== REQUIREMENT ==
Produce word for word the lines of the data below running from the one that has "1024x599 pixels." to the one that has "This screenshot has width=1439, height=840.", inclusive, and no others.

Segment Start: SUPPLIED MATERIAL

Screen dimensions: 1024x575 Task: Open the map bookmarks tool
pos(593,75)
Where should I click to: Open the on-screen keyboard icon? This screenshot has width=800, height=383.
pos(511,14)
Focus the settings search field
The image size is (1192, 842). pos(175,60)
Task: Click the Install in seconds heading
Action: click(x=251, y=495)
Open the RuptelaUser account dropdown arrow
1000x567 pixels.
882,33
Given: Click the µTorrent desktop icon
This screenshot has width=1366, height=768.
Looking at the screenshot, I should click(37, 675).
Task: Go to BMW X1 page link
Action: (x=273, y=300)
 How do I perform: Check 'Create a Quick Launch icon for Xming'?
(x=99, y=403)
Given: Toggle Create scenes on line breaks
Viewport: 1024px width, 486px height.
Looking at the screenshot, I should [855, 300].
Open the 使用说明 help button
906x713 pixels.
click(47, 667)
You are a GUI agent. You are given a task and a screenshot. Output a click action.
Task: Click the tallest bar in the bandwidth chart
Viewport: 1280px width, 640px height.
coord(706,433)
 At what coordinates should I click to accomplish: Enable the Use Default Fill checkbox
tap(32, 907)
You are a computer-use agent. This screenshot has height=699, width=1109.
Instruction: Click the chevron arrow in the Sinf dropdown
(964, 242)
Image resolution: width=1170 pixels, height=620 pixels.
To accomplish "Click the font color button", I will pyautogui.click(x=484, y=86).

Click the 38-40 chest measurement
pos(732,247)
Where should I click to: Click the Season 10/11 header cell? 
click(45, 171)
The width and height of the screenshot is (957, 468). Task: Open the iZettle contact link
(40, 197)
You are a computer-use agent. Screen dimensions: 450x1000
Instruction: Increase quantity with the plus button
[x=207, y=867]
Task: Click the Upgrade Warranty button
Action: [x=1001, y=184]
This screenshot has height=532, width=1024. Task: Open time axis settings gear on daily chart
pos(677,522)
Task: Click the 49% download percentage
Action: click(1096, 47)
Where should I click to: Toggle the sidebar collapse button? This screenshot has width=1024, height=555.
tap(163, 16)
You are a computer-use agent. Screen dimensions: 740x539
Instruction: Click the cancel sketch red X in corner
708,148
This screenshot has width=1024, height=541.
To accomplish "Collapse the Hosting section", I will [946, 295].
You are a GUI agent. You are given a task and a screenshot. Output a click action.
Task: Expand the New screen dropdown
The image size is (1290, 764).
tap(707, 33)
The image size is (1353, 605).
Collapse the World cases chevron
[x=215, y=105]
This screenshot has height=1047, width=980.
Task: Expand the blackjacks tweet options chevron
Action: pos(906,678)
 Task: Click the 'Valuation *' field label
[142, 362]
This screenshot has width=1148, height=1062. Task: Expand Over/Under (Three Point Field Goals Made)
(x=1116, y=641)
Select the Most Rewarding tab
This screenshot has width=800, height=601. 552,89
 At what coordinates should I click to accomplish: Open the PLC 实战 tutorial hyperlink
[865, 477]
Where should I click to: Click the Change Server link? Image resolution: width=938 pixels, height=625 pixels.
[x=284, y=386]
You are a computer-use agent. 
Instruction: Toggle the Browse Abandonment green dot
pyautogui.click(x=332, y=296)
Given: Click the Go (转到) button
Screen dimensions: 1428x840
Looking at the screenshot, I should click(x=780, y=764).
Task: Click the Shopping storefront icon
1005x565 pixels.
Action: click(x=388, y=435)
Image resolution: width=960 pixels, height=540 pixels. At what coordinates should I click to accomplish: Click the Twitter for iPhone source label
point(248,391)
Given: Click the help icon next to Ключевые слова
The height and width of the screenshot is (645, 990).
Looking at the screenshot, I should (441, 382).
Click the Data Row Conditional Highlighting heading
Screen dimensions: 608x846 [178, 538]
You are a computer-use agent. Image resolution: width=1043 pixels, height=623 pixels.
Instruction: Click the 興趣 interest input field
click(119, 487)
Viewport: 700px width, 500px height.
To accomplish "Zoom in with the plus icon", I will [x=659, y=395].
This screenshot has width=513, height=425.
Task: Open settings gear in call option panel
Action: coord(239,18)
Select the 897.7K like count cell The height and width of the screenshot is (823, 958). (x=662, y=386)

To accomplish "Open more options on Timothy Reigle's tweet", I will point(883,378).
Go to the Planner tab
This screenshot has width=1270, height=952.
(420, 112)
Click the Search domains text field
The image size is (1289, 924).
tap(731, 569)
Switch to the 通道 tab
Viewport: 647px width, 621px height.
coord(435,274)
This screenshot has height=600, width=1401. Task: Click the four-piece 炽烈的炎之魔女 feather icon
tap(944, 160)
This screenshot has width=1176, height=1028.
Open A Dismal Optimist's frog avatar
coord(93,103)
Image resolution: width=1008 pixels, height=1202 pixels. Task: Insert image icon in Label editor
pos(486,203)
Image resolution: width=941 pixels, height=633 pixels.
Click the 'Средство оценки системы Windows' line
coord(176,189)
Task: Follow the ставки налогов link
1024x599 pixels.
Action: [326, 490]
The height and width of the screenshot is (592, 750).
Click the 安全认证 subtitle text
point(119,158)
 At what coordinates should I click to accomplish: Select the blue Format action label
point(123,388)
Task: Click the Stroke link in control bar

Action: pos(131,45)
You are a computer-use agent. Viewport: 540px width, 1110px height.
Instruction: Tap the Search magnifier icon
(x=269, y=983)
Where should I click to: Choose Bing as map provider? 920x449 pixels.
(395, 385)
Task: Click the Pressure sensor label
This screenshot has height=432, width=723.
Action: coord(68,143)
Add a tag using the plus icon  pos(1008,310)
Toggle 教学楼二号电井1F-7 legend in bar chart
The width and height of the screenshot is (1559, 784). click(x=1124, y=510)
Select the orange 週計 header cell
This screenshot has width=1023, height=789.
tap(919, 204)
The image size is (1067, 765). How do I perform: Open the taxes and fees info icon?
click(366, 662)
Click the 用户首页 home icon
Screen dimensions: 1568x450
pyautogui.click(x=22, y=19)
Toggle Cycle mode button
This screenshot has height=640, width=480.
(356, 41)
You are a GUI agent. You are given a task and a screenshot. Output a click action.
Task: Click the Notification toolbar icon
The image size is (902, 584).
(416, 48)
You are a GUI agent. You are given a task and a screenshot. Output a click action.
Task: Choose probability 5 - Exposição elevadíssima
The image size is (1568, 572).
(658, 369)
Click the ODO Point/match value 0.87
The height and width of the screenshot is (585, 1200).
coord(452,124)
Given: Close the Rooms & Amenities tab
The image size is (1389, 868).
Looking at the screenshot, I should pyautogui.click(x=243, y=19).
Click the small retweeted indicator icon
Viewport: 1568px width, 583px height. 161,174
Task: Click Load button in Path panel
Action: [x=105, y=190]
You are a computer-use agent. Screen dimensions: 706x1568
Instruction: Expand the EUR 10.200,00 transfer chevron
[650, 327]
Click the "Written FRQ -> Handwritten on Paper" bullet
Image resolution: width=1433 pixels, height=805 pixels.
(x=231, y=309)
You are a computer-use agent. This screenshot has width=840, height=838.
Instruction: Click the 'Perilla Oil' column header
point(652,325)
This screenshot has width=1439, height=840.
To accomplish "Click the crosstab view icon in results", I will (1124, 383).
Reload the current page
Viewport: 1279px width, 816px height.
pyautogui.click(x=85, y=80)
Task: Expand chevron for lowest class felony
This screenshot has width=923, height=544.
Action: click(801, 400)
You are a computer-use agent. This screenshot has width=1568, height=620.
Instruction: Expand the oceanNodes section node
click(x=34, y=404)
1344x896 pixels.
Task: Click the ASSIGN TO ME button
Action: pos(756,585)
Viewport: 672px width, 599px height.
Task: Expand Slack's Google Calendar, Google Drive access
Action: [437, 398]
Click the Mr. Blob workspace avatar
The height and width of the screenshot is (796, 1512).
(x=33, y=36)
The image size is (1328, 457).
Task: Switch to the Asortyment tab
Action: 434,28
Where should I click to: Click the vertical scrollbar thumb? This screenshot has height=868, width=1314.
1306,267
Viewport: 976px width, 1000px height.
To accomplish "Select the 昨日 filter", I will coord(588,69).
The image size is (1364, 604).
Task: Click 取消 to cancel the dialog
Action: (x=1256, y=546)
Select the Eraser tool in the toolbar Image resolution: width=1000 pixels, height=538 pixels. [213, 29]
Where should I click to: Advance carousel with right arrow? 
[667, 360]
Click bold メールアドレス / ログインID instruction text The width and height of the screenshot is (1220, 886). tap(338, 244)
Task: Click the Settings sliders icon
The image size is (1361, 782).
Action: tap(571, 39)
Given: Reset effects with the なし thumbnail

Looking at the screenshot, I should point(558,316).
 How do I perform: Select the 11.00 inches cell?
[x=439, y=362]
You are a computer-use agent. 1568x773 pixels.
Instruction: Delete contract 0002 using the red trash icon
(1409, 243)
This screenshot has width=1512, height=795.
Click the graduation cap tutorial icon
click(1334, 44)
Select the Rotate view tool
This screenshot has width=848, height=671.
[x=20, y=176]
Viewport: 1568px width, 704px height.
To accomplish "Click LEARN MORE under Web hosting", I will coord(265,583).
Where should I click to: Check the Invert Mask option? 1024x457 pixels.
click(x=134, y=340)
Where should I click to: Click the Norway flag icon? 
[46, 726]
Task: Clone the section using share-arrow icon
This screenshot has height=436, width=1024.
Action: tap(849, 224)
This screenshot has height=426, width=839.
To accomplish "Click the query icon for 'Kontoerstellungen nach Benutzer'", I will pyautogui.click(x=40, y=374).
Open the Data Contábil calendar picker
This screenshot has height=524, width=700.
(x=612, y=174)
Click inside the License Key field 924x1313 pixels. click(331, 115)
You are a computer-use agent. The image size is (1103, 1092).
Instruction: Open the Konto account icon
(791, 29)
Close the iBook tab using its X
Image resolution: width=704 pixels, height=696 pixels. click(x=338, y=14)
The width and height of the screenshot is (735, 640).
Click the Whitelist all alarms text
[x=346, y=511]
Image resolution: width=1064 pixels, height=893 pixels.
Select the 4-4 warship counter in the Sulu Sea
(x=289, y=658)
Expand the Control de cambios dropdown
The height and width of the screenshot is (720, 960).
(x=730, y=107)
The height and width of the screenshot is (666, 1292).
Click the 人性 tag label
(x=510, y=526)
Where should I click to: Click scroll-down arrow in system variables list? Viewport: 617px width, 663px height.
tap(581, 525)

Segment End: SUPPLIED MATERIAL

== SOLUTION TO THIS TASK ==
1024x599 pixels.
Action: [326, 490]
The height and width of the screenshot is (592, 750).
Click the 安全认证 subtitle text
point(119,158)
 At what coordinates should I click to accomplish: Select the blue Format action label
point(123,388)
Task: Click the Stroke link in control bar

Action: pos(131,45)
You are a computer-use agent. Viewport: 540px width, 1110px height.
Instruction: Tap the Search magnifier icon
(x=269, y=983)
Where should I click to: Choose Bing as map provider? 920x449 pixels.
(395, 385)
Task: Click the Pressure sensor label
This screenshot has height=432, width=723.
Action: coord(68,143)
Add a tag using the plus icon  pos(1008,310)
Toggle 教学楼二号电井1F-7 legend in bar chart
The width and height of the screenshot is (1559, 784). click(x=1124, y=510)
Select the orange 週計 header cell
This screenshot has width=1023, height=789.
tap(919, 204)
The image size is (1067, 765). How do I perform: Open the taxes and fees info icon?
click(366, 662)
Click the 用户首页 home icon
Screen dimensions: 1568x450
pyautogui.click(x=22, y=19)
Toggle Cycle mode button
This screenshot has height=640, width=480.
(356, 41)
You are a GUI agent. You are given a task and a screenshot. Output a click action.
Task: Click the Notification toolbar icon
The image size is (902, 584).
(416, 48)
You are a GUI agent. You are given a task and a screenshot. Output a click action.
Task: Choose probability 5 - Exposição elevadíssima
The image size is (1568, 572).
(658, 369)
Click the ODO Point/match value 0.87
The height and width of the screenshot is (585, 1200).
coord(452,124)
Given: Close the Rooms & Amenities tab
The image size is (1389, 868).
Looking at the screenshot, I should pyautogui.click(x=243, y=19).
Click the small retweeted indicator icon
Viewport: 1568px width, 583px height. 161,174
Task: Click Load button in Path panel
Action: [x=105, y=190]
You are a computer-use agent. Screen dimensions: 706x1568
Instruction: Expand the EUR 10.200,00 transfer chevron
[650, 327]
Click the "Written FRQ -> Handwritten on Paper" bullet
Image resolution: width=1433 pixels, height=805 pixels.
(x=231, y=309)
You are a computer-use agent. This screenshot has width=840, height=838.
Instruction: Click the 'Perilla Oil' column header
point(652,325)
This screenshot has width=1439, height=840.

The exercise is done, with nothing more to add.